## WORK TO COMPLETE
Return the lines from the first one through the line containing "tap(288, 331)", switching every "screenshot" to "image" and changing nothing else.

## ENTRIES SUPPLIED
+---+

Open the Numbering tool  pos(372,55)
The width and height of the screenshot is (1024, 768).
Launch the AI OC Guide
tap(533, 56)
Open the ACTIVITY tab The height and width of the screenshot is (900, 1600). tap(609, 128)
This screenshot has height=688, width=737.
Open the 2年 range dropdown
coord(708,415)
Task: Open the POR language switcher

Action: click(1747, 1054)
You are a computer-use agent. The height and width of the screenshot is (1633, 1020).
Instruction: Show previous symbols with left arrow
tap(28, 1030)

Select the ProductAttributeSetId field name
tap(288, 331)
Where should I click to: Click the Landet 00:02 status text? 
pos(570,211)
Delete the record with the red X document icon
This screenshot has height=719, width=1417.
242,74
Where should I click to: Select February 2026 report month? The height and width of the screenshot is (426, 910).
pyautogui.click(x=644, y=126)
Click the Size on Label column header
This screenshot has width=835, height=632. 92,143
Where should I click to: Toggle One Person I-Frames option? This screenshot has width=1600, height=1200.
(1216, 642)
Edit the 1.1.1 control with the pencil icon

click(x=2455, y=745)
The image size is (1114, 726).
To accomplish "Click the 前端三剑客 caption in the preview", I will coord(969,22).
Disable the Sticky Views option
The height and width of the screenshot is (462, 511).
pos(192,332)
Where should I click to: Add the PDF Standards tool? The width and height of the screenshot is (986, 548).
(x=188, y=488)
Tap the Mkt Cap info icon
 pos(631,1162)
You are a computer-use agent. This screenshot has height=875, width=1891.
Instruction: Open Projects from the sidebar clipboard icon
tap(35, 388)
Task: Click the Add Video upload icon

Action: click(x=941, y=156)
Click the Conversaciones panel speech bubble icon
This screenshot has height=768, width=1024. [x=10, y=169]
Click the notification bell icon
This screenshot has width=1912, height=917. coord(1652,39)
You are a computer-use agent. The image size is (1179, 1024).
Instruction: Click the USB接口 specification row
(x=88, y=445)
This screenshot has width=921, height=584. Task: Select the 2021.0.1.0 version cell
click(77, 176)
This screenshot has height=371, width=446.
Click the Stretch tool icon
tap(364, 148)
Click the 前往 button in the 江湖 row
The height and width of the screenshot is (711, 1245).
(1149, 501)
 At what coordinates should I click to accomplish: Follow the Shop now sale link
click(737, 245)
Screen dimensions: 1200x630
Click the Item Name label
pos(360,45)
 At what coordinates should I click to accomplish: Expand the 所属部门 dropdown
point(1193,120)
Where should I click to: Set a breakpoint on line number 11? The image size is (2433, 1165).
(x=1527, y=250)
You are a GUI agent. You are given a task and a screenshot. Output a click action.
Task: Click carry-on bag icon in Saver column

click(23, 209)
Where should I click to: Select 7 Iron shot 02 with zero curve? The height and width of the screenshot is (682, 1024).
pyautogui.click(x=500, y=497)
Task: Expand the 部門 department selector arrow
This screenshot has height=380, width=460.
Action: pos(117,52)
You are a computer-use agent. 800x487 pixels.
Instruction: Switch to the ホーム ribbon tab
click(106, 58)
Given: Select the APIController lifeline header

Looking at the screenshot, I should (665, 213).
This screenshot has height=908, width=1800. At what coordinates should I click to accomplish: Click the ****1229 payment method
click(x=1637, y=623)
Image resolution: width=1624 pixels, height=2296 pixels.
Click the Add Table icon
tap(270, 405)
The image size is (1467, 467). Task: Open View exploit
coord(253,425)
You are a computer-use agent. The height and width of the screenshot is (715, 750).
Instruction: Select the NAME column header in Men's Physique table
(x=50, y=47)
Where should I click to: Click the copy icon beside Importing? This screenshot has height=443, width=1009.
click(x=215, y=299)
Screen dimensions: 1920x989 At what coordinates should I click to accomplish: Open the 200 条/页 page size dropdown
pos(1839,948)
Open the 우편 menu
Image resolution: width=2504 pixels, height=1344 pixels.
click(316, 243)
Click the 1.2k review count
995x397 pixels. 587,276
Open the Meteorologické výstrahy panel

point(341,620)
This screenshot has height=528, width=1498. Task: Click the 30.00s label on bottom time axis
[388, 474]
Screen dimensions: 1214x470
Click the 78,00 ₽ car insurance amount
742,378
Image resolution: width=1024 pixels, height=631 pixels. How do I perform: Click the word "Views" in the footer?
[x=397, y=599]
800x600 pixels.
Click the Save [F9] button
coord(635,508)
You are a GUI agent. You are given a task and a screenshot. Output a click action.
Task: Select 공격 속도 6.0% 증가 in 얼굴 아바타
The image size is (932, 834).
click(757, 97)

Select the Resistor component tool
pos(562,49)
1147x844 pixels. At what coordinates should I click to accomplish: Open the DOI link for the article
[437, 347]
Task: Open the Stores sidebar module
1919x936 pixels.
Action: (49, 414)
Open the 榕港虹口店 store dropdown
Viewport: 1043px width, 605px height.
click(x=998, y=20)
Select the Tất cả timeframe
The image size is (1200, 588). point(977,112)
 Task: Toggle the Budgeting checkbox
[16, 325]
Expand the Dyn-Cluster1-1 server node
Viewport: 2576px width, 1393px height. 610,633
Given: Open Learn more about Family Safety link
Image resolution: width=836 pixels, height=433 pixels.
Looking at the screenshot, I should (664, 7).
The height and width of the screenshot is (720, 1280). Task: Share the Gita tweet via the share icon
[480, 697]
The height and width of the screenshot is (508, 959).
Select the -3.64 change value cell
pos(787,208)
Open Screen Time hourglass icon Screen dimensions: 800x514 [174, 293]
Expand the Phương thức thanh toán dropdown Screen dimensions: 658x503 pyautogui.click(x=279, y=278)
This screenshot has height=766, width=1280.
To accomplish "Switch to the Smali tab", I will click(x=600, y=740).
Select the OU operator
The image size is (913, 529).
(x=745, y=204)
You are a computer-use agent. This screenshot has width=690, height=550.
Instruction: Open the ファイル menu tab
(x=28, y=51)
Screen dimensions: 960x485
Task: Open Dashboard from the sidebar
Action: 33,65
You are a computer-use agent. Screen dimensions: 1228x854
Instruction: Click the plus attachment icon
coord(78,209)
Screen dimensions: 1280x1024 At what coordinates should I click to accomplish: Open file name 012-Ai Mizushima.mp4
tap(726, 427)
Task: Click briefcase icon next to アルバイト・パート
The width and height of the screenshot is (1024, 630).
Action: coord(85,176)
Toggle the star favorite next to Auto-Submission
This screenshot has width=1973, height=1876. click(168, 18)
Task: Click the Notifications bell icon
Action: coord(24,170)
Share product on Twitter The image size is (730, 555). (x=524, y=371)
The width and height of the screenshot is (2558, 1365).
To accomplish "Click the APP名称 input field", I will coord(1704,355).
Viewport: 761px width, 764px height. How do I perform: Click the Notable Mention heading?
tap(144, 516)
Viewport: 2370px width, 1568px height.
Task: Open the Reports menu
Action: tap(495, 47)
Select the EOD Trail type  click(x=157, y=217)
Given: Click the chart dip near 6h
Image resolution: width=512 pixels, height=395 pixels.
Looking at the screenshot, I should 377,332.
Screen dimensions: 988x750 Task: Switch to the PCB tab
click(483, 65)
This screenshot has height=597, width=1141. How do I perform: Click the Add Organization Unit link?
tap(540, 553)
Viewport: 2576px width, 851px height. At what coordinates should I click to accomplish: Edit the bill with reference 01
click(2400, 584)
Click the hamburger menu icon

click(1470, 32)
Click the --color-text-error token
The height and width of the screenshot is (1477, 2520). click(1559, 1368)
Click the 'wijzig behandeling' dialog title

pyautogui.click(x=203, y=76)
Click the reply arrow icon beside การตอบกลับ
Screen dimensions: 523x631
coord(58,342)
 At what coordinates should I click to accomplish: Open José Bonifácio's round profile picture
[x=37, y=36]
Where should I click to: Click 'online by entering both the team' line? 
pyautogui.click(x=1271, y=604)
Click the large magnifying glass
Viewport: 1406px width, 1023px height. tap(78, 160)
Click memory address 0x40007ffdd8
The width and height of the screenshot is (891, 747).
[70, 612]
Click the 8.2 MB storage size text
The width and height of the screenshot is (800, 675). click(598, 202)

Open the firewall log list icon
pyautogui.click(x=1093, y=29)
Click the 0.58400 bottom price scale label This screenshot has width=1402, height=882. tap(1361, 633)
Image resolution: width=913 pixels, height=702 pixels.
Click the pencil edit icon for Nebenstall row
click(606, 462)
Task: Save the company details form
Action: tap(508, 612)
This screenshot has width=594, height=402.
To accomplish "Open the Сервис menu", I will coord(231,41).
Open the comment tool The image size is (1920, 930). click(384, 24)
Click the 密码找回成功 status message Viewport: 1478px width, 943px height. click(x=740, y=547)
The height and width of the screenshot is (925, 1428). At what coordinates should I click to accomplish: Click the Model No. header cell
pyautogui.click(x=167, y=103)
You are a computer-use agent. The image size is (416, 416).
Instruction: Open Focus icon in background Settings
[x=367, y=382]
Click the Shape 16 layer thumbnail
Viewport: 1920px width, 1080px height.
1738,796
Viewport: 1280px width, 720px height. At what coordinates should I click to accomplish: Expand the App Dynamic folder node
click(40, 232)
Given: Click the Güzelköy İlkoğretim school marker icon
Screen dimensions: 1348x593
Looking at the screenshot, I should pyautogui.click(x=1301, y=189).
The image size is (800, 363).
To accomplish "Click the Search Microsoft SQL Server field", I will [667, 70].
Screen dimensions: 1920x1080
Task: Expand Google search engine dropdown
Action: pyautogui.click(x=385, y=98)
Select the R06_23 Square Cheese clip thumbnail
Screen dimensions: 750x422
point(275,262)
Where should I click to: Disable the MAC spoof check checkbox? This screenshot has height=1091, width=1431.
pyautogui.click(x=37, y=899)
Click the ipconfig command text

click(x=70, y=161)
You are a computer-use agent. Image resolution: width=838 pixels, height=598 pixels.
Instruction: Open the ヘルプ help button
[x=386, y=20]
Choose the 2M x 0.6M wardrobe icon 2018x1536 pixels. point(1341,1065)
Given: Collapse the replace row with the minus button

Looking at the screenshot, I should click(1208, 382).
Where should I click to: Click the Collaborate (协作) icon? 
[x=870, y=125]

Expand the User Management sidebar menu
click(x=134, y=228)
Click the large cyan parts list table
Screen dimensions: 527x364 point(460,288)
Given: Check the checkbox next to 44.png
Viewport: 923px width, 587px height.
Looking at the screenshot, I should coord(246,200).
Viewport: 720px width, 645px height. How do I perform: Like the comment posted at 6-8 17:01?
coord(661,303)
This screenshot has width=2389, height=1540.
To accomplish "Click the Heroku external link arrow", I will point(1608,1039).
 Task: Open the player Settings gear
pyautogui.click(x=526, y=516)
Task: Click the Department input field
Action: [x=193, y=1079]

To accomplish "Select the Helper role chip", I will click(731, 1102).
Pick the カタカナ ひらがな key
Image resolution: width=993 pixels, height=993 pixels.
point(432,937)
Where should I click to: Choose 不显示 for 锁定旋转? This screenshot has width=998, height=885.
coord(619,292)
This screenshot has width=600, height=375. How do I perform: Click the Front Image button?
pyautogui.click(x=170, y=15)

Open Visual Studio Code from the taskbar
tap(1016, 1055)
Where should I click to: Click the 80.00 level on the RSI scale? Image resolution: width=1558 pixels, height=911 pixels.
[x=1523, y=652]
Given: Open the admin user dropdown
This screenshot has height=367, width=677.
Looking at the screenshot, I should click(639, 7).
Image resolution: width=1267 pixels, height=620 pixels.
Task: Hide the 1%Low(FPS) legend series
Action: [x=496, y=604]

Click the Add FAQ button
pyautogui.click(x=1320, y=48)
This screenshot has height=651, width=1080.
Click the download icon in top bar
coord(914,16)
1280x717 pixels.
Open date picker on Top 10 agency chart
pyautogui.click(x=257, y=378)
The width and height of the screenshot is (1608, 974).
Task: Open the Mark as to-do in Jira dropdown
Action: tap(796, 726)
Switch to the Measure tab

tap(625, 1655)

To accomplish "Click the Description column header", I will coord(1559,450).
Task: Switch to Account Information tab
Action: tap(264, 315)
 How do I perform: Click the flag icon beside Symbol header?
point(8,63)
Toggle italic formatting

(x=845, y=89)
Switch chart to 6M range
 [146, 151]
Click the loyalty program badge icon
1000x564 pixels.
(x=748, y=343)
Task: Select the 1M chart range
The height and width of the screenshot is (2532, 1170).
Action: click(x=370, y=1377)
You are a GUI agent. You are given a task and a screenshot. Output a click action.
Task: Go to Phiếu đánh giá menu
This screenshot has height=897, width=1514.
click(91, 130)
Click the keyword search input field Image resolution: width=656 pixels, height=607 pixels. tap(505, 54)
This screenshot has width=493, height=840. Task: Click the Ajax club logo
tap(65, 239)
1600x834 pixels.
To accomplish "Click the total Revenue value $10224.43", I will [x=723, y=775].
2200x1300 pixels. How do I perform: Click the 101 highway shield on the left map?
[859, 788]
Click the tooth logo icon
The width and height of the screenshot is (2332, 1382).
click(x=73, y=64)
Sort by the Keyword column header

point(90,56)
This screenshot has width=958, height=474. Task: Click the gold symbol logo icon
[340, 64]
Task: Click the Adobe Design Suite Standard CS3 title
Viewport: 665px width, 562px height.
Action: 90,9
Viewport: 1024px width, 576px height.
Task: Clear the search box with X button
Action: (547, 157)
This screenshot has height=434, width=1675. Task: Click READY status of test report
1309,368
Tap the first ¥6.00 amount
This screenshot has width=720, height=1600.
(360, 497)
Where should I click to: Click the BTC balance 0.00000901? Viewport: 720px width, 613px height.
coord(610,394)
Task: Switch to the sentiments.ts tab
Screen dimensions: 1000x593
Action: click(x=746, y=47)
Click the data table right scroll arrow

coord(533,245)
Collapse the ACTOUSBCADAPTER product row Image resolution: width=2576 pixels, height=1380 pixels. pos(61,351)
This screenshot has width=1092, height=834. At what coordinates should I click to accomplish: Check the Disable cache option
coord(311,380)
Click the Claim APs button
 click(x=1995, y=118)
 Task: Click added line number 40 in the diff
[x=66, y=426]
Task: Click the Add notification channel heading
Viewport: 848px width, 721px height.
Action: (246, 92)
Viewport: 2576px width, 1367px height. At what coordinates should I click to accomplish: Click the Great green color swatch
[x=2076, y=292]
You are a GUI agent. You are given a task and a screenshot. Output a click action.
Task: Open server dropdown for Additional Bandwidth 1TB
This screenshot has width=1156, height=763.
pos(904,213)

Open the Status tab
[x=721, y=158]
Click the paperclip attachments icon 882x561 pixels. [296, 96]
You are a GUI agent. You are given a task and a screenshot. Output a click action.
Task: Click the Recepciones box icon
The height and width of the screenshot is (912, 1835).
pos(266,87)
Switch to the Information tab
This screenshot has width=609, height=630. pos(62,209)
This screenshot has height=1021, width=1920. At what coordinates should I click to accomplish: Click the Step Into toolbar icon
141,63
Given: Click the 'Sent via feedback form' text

+---+

## COMPLETE OUTPUT
Open the Numbering tool  pos(372,55)
The width and height of the image is (1024, 768).
Launch the AI OC Guide
tap(533, 56)
Open the ACTIVITY tab The height and width of the image is (900, 1600). tap(609, 128)
This image has height=688, width=737.
Open the 2年 range dropdown
coord(708,415)
Task: Open the POR language switcher

Action: click(1747, 1054)
You are a computer-use agent. The height and width of the image is (1633, 1020).
Instruction: Show previous symbols with left arrow
tap(28, 1030)

Select the ProductAttributeSetId field name
tap(288, 331)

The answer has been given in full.